== Texte source ==
Par le candidat |
10 Md€ sur le quinquennat |
Par l’Institut Montaigne |
8 Md€ par an à terme |
Répartition du coût |
|
Coût supporté par l’Etat |
100% (sous forme de remboursement du manque à gagner pour les collectivités territoriales). |
La taxe d’habitation a rapporté 22 milliards d’euros aux collectivités territoriales en 2015, acquittés par 30 millions de foyers destinataires d’un avis d’imposition (cf. Cahiers statistiques de la Direction générale des finances publiques, 2015).
Sur ces 30 millions de foyers, une partie bénéficie déjà de mécanismes de plafonnement et d’exonération. Certaines catégories de personnes (personnes veuves, titulaires de l’allocation adulte handicapé, invalides, bénéficiaires du RSA, personnes âgées d’au moins 60 ans, bénéficiaires de l’allocation spéciale du Fonds de Solidarité vieillesse) font en effet l’objet d’une exonération de taxe d’habitation si leur revenu fiscal de référence est inférieur à 10 697 euros pour une personne seule, augmenté de 2 856 euros par part fiscale supplémentaire. En outre, un plafonnement de taxe d’habitation existe pour les ménages dont le revenu fiscal de référence est inférieur à 25 156 euros pour la première part de quotient familial, augmenté de 5 871 euros pour la première demi-part supplémentaire et de 4 626 euros pour les autres demi-parts.
===
== Données fournies ==
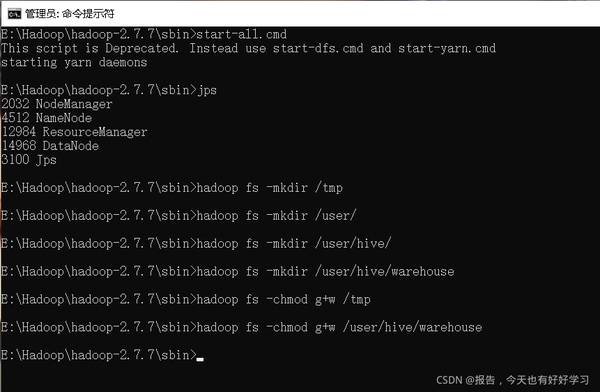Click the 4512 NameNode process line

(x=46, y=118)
===
== Données fournies ==
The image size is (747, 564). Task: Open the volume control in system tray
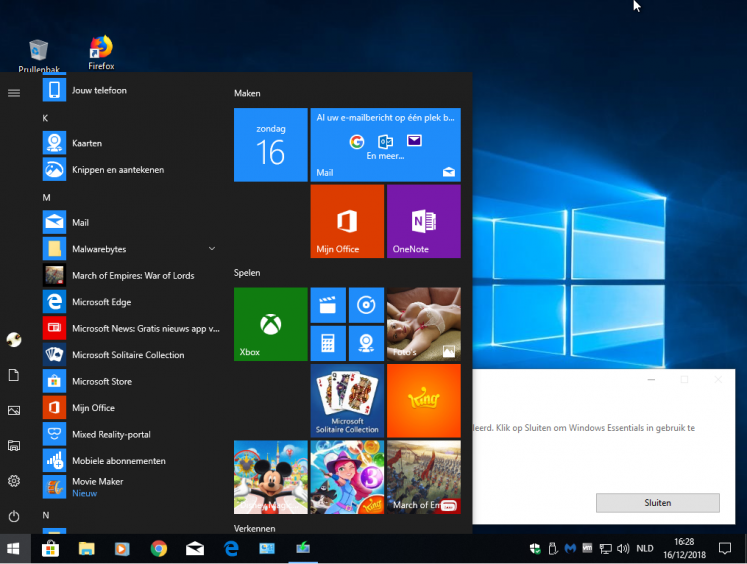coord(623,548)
===
Consigne 1:
Répondez à ces questions d'après le texte sur la taxe d'habitation :
(a) Quel coût l'Institut Montaigne estime-t-il pour la mesure à terme ?
(b) Combien la taxe d'habitation a-t-elle rapporté aux collectivités territoriales en 2015 ?
(c) Pour la première part de quotient familial, sous quel revenu fiscal de référence un ménage bénéficie-t-il du plafonnement ?
Consigne 2: Poursuivez le texte sur la taxe d'habitation à partir de sa dernière phrase.

Réponse attendue 1:
(a) 8 milliards d'euros par an à terme.
(b) 22 milliards d'euros.
(c) 25 156 euros.

Réponse attendue 2:
L’équipe du candidat dénonce l’insuffisance des mécanismes actuels d’exonération et de plafonnement. Les conditions d’âge ou d’invalidité ne seraient ni justes ni cohérentes : environ 2 millions de foyers en bénéficient, quand 3 millions disposant de ressources inférieures aux seuils en sont exclus en raison de la condition d’âge. L’effet du plafonnement est quant à lui inégal sur le territoire. En effet, le montant de la cotisation prise en compte dépend dans chaque commune des valeurs locatives, mais également de la politique d’abattement et de taux mise en œuvre par la collectivité territoriale, qui dépend souvent davantage de ses ressources et de sa situation financière que de la qualité de ses services ou infrastructures ; afin de responsabiliser ces dernières et d’éviter à l’État d’assumer le coût des hausses de taux dans le mécanisme de plafonnement, le législateur a en outre gelé les taux de référence au niveau en vigueur en 2000. En d’autres termes, toutes les hausses de taux postérieures à cette date ne sont pas prises en compte pour le calcul du plafonnement à 3,44% du revenu et restent donc à la charge du contribuable.
La proposition du candidat consiste à exonérer de taxe d’habitation les 80% des ménages aux revenus les plus modestes. En pratique, les ménages dont le revenu fiscal de référence est inférieur à 20 000 euros par part seraient exonérés en totalité de taxe d’habitation.
La taille moyenne d’un ménage français est de 2,4 personnes. Sur cette base, on peut estimer la taille moyenne des foyers, en termes de parts fiscales, à 2,5 parts. Dès lors, avec un seuil fixé à 20 000 euros par part, le revenu fiscal maximum des ménages fiscaux concernés par la mesure s’élèverait à 50 000 euros par an.
Or, selon l’INSEE, le 8ème décile de la distribution des revenus fiscaux par ménage commence à 50 399 euros. Autrement dit, 80% des ménages fiscaux ont un revenu fiscal de référence inférieur à 50 399 euros. Le seuil de 20 000 euros par part permet donc de cibler effectivement 80% des redevables de la taxe d’habitation.
Ainsi, 24 millions de foyers seraient potentiellement concernés par la mesure (sur la base des 30 millions d’avis de taxe d’habitation envoyés en 2015).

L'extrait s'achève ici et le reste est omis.